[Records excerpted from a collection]

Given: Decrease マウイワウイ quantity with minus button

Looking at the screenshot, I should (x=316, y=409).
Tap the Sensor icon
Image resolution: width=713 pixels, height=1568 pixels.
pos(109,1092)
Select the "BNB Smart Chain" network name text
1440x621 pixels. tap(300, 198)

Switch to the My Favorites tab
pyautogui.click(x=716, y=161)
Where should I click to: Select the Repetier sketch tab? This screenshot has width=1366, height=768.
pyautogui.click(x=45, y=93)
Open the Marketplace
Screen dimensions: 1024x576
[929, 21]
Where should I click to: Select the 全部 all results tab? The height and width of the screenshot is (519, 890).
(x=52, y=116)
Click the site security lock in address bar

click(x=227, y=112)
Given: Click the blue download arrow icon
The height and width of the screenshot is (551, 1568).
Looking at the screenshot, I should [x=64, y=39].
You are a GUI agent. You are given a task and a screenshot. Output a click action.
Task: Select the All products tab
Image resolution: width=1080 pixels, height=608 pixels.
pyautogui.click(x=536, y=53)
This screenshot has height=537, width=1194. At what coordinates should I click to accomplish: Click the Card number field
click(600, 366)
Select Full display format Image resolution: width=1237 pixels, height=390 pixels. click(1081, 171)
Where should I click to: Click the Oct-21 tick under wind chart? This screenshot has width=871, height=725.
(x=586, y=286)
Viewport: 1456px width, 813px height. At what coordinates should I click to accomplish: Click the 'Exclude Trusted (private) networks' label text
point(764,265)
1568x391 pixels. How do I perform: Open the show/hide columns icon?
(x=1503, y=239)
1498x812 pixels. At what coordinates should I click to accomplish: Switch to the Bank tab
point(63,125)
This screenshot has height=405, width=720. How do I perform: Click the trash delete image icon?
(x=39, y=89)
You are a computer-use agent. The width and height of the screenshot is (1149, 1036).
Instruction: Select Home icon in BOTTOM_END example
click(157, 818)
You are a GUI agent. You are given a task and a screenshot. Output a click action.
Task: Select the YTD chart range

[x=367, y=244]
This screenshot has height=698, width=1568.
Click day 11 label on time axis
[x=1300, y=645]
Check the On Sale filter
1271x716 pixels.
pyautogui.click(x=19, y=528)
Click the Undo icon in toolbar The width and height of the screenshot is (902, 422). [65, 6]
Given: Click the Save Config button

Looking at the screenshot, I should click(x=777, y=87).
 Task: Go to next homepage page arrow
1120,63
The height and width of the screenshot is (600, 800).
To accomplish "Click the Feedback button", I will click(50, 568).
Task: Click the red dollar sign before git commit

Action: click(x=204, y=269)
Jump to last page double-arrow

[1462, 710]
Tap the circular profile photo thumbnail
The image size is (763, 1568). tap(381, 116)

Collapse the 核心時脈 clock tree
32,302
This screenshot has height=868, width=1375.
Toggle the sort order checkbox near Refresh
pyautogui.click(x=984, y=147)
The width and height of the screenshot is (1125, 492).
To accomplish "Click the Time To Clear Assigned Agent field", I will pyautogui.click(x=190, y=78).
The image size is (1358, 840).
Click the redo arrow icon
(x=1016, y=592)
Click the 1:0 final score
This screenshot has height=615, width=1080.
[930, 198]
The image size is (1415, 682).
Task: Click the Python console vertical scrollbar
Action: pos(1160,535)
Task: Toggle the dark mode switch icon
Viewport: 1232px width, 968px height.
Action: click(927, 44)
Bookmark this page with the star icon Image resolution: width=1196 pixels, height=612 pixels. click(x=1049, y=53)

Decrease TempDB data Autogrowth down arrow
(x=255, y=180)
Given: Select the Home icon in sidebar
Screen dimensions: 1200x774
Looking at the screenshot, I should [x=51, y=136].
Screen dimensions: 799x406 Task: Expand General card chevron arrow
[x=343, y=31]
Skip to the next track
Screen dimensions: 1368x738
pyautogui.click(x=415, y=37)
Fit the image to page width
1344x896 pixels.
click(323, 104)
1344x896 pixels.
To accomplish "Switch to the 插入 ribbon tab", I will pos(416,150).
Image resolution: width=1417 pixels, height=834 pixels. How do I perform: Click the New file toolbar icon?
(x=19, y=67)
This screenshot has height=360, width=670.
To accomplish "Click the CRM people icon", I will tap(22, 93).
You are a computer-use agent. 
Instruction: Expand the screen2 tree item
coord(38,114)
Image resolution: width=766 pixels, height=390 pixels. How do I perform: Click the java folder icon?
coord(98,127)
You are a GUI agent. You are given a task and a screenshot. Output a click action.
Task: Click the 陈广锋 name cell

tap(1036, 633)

Problem details: Once you find the line with "network name text" in the entries above, output it and each line after it up to and including the line with "Click the Undo", and nothing else.

Your solution:
Select the "BNB Smart Chain" network name text
1440x621 pixels. tap(300, 198)

Switch to the My Favorites tab
pyautogui.click(x=716, y=161)
Where should I click to: Select the Repetier sketch tab? This screenshot has width=1366, height=768.
pyautogui.click(x=45, y=93)
Open the Marketplace
Screen dimensions: 1024x576
[929, 21]
Where should I click to: Select the 全部 all results tab? The height and width of the screenshot is (519, 890).
(x=52, y=116)
Click the site security lock in address bar

click(x=227, y=112)
Given: Click the blue download arrow icon
The height and width of the screenshot is (551, 1568).
Looking at the screenshot, I should [x=64, y=39].
You are a GUI agent. You are given a task and a screenshot. Output a click action.
Task: Select the All products tab
Image resolution: width=1080 pixels, height=608 pixels.
pyautogui.click(x=536, y=53)
This screenshot has height=537, width=1194. At what coordinates should I click to accomplish: Click the Card number field
click(600, 366)
Select Full display format Image resolution: width=1237 pixels, height=390 pixels. click(1081, 171)
Where should I click to: Click the Oct-21 tick under wind chart? This screenshot has width=871, height=725.
(x=586, y=286)
Viewport: 1456px width, 813px height. At what coordinates should I click to accomplish: Click the 'Exclude Trusted (private) networks' label text
point(764,265)
1568x391 pixels. How do I perform: Open the show/hide columns icon?
(x=1503, y=239)
1498x812 pixels. At what coordinates should I click to accomplish: Switch to the Bank tab
point(63,125)
This screenshot has height=405, width=720. How do I perform: Click the trash delete image icon?
(x=39, y=89)
You are a computer-use agent. The width and height of the screenshot is (1149, 1036).
Instruction: Select Home icon in BOTTOM_END example
click(157, 818)
You are a GUI agent. You are given a task and a screenshot. Output a click action.
Task: Select the YTD chart range

[x=367, y=244]
This screenshot has height=698, width=1568.
Click day 11 label on time axis
[x=1300, y=645]
Check the On Sale filter
1271x716 pixels.
pyautogui.click(x=19, y=528)
Click the Undo icon in toolbar The width and height of the screenshot is (902, 422). [65, 6]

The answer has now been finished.